What this task involves ->
What are the lines from the one containing "This screenshot has height=534, width=563." through the last line of the records below? Return them exactly, leaving out pictures.

Dataset entries:
────────
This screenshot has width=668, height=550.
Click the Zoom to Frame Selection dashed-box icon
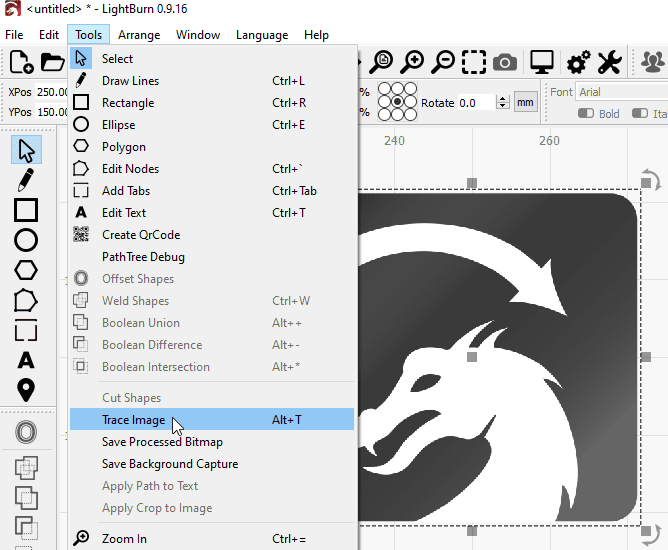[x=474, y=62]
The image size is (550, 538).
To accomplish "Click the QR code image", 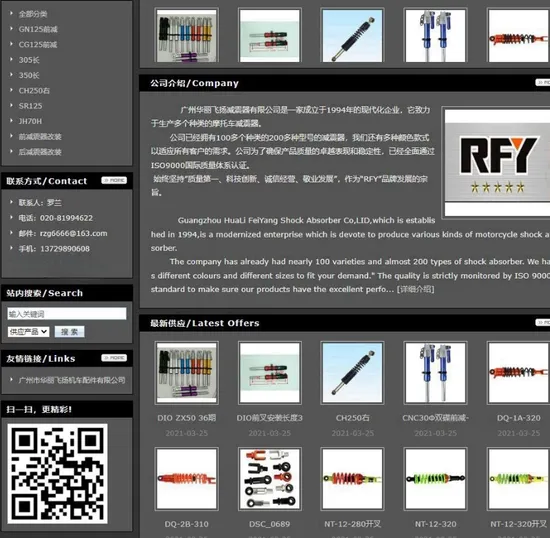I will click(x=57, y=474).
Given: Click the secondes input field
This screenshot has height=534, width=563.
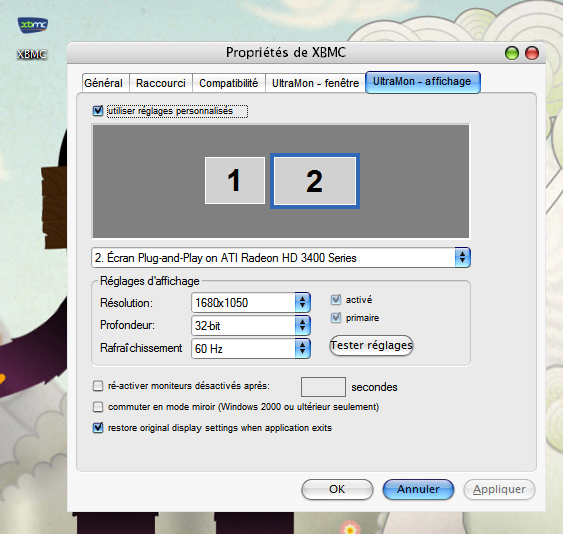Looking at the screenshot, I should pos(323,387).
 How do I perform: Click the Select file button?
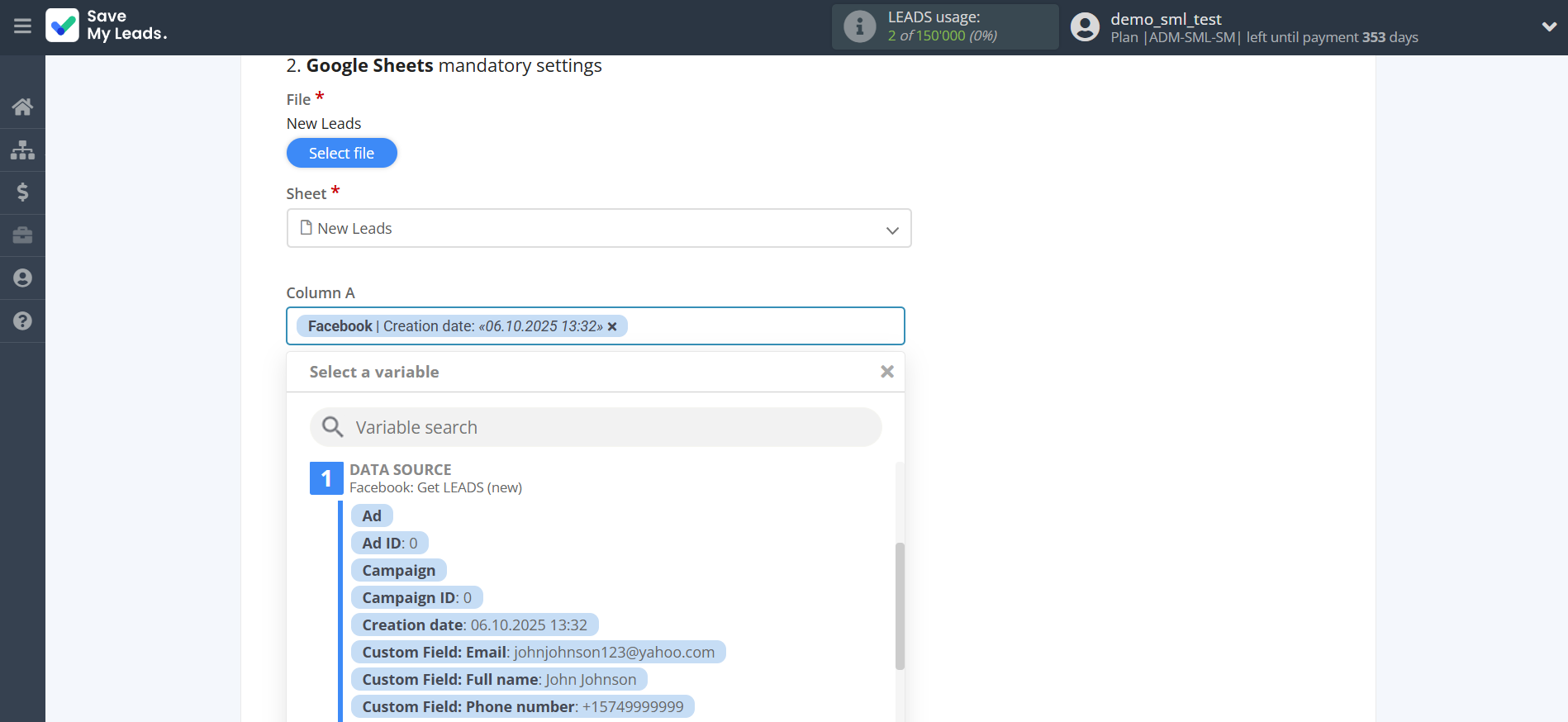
────────
Your response ->
This screenshot has height=534, width=563.
Looking at the screenshot, I should pos(323,387).
 How do I perform: Click the Select file button?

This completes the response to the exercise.